A 24 kilómetros de Nápoles, al otro lado del Vesubio, se hallan las ruinas de Pompeya. En el año 62 había sido castigada por un terremoto y se encontraba en un periodo de reconstrucción. La silueta del volcán suele estar difuminada por un velo grisáceo. Aún hoy activo, nunca fue tan cruel como una mañana del verano del año 79, cuando sepultó en lava y ceniza las ciudades que lo rodeaban. La tragedia, que le costó la vida a Plinio el Viejo por querer observar el fenómeno desde demasiado cerca, fue descrita por Plinio el Joven en dos cartas a Tácito: 'Una nube se formó..., y sólo el pino, entre los árboles, nos puede expresar con exactitud su aspecto y forma'.

Las excavaciones de la ciudad empezaron en 1748, con Carlos III de Borbón, el que sería rey de España. Con Giuseppe Fiorelli, a partir de 1860, se siguió una metodología arqueológica que ya se puede considerar moderna. Fue él quien inició la técnica de los famosos calcos: los moldes de yeso se obtienen rellenando el vacío que la descomposición de la carne dejaba en el estrato de ceniza.

..........

Tareas:
(A) Enumera todas las personas que aparecen nombradas en el texto sobre Pompeya.
(B) Según el texto sobre Pompeya, ¿en qué año empezaron las excavaciones de la ciudad?
(C) Prosigue el texto sobre Pompeya a partir de su última oración.

Líneas mostradas:
..........

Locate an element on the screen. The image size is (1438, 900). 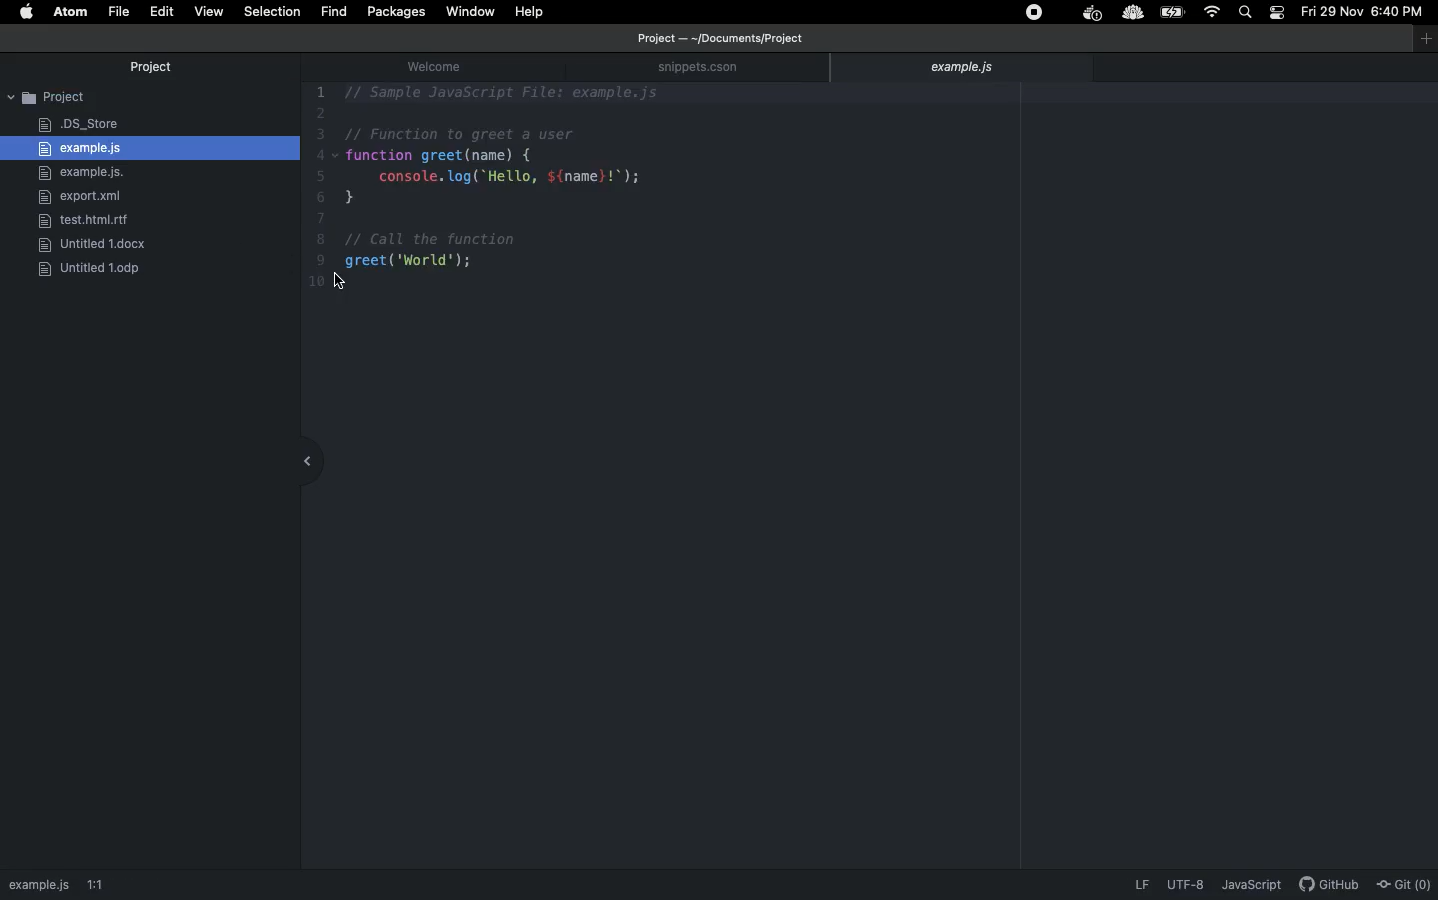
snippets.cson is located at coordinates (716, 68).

..........

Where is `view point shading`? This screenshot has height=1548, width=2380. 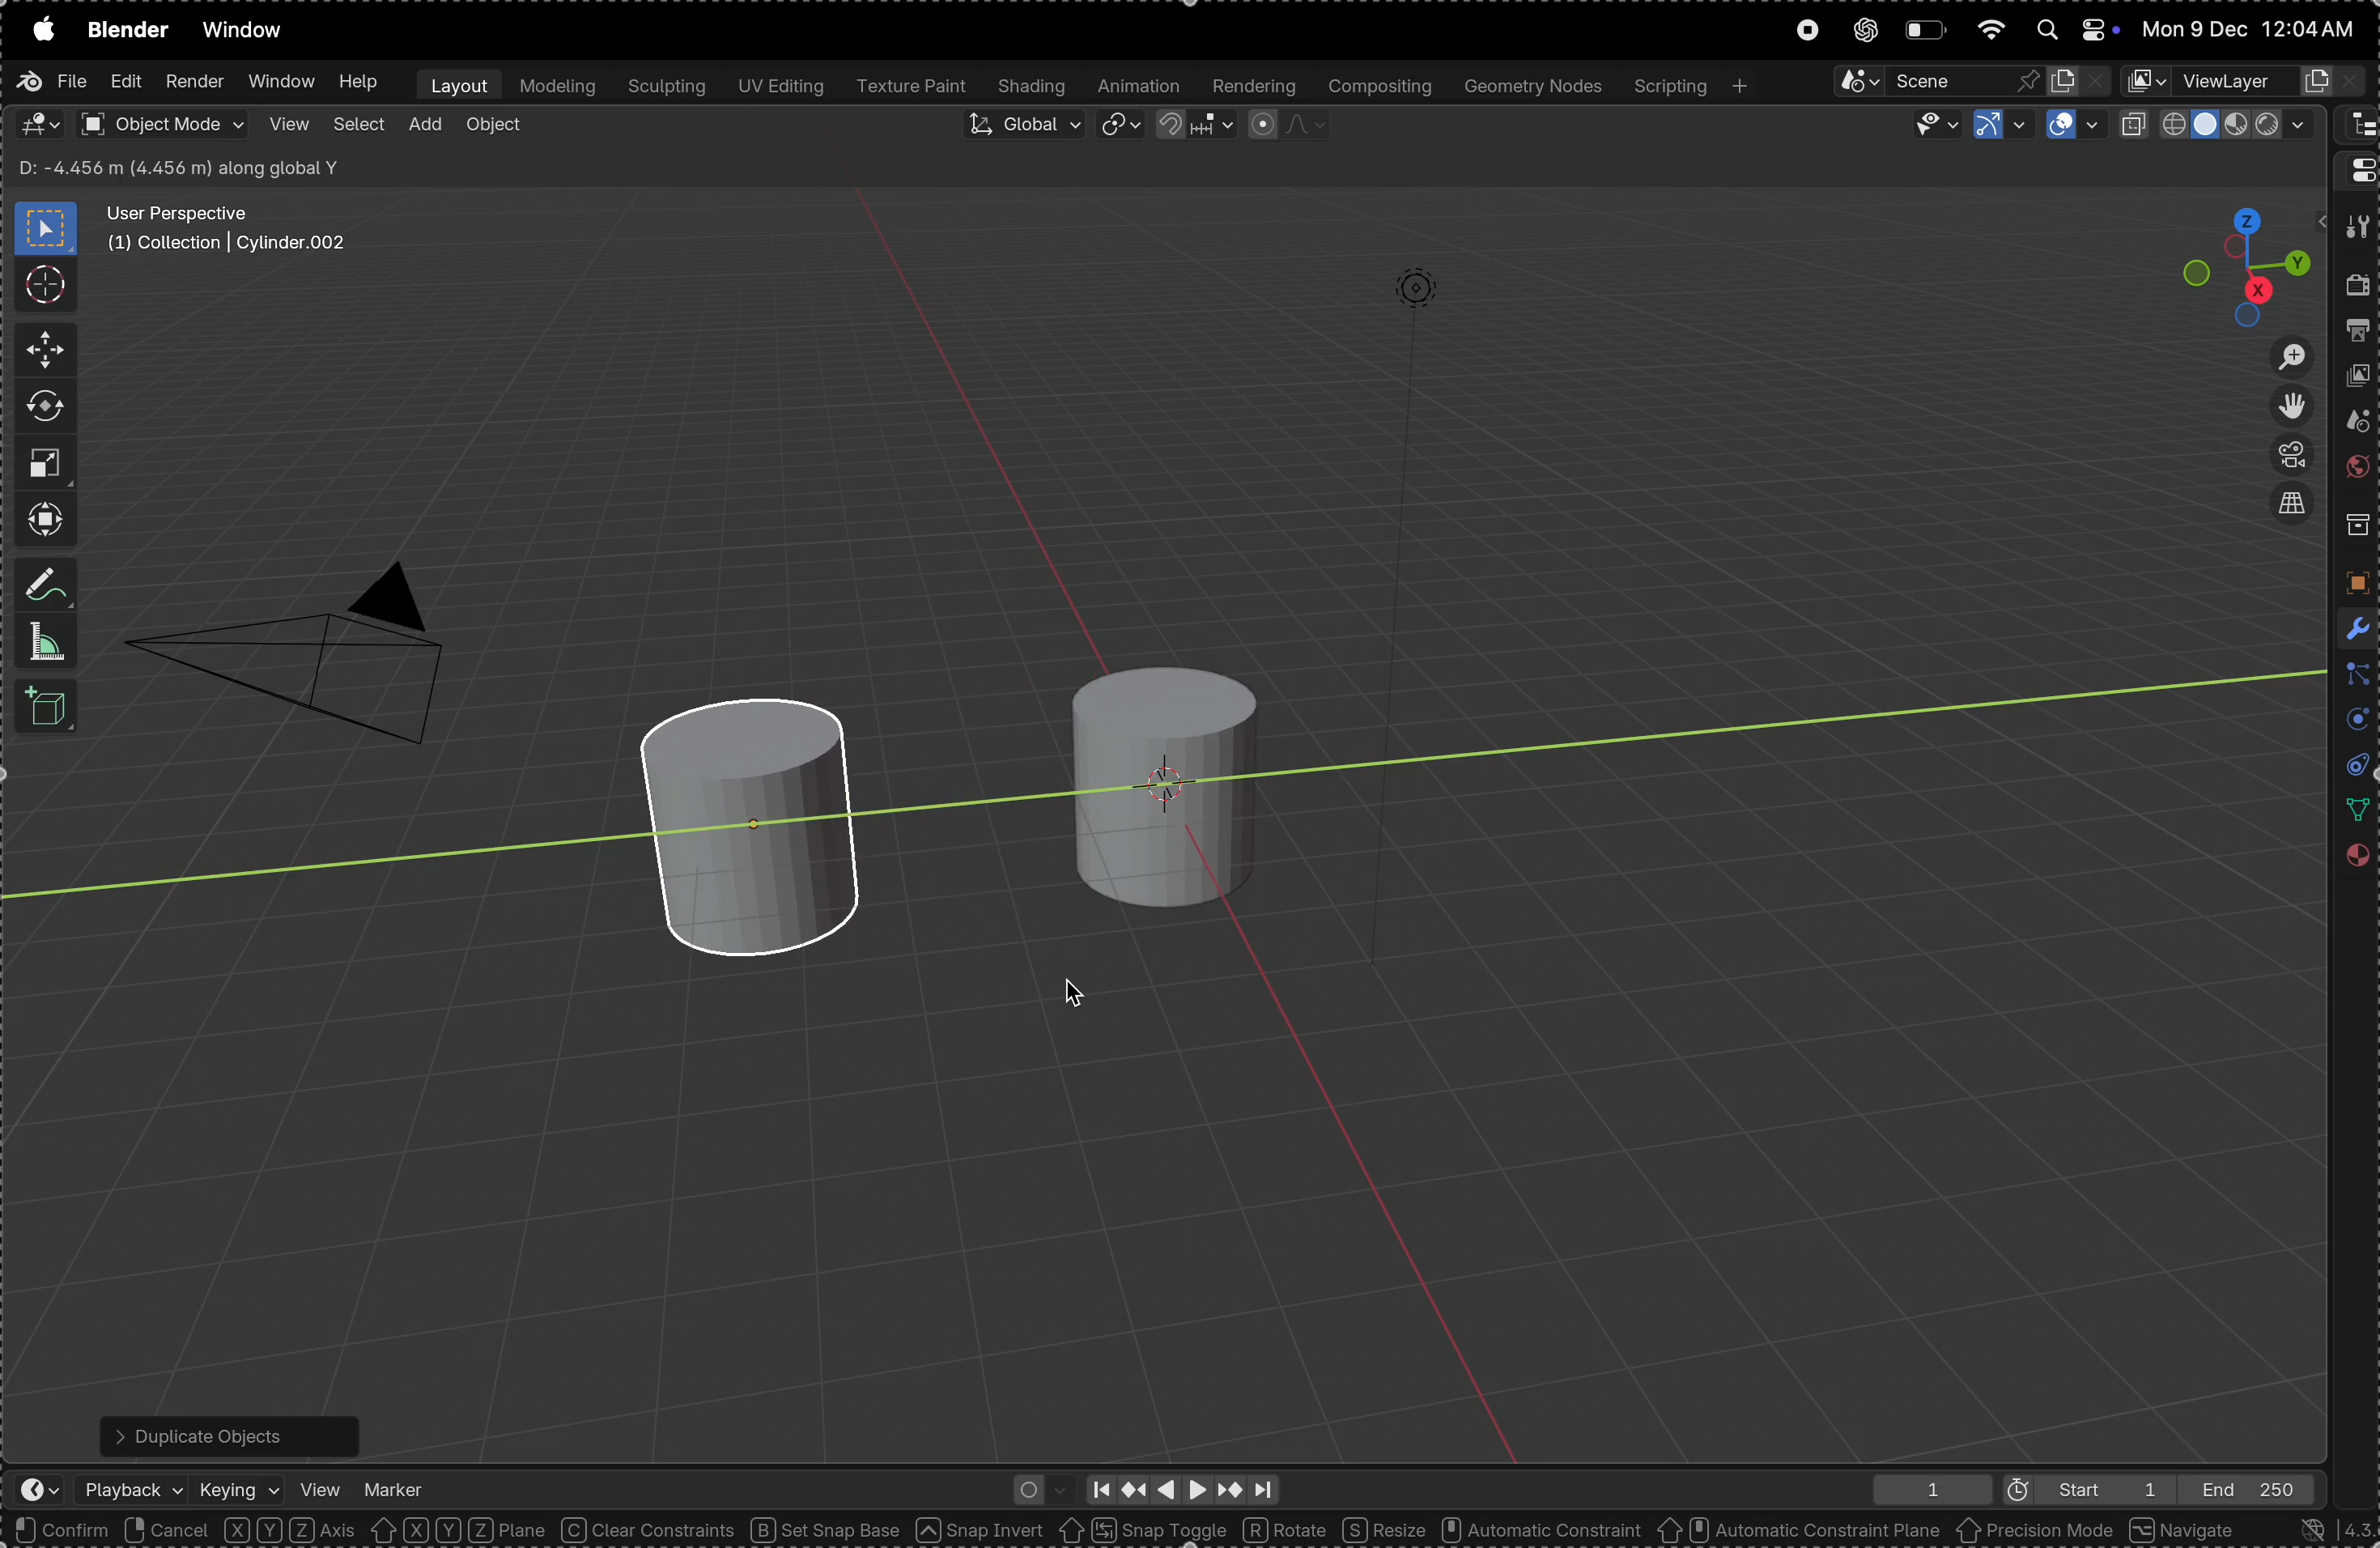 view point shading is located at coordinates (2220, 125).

..........

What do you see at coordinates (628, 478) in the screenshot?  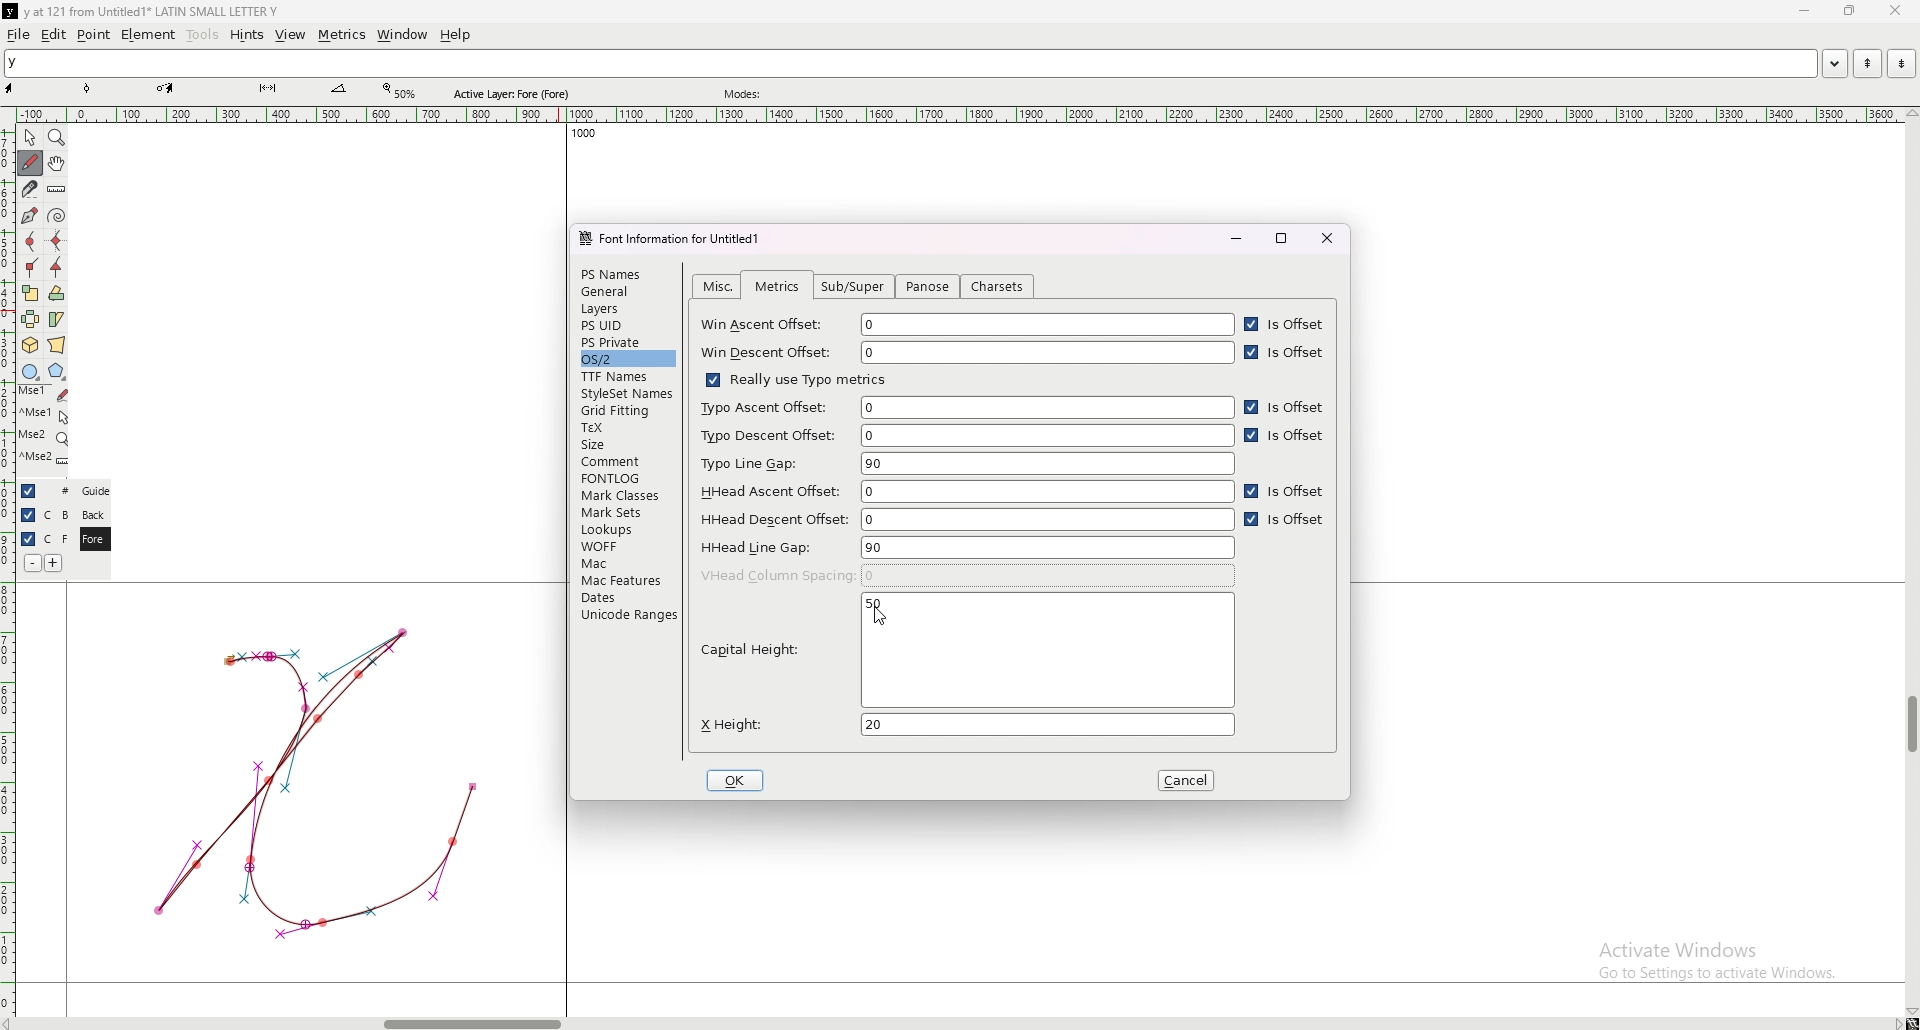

..........

Respuestas:
(A) Plinio el Viejo, Plinio el Joven, Tácito, Carlos III de Borbón y Giuseppe Fiorelli.

(B) Empezaron en 1748.

(C)
La visita puede durar un día entero: depende del aguante de cada cual, pues las ruinas son inagotables. Junto a la Puerta Marina, la entrada, están las Termas Suburbanas, una buena forma de empezar el recorrido: los frescos eróticos indican que quizá corrieran tiempos más permisivos. La extensión de Pompeya permite, aunque esté muy concurrida, buscar momentos de soledad. Suena a mentira, pero pude ver durante muchos minutos sin nadie a mi lado los frescos de la Villa de los Misterios, en el extremo nororiental de la ciudad, iluminados con luz natural. La secuencia, de 17 metros de largo por tres de alto, ilustra probablemente la iniciación de una muchacha a los ritos dionisiacos. Su perfección y belleza -es seguramente la mejor pintura romana conservada hasta nuestros días- explicaría por sí sola el altísimo nivel alcanzado por la civilización latina.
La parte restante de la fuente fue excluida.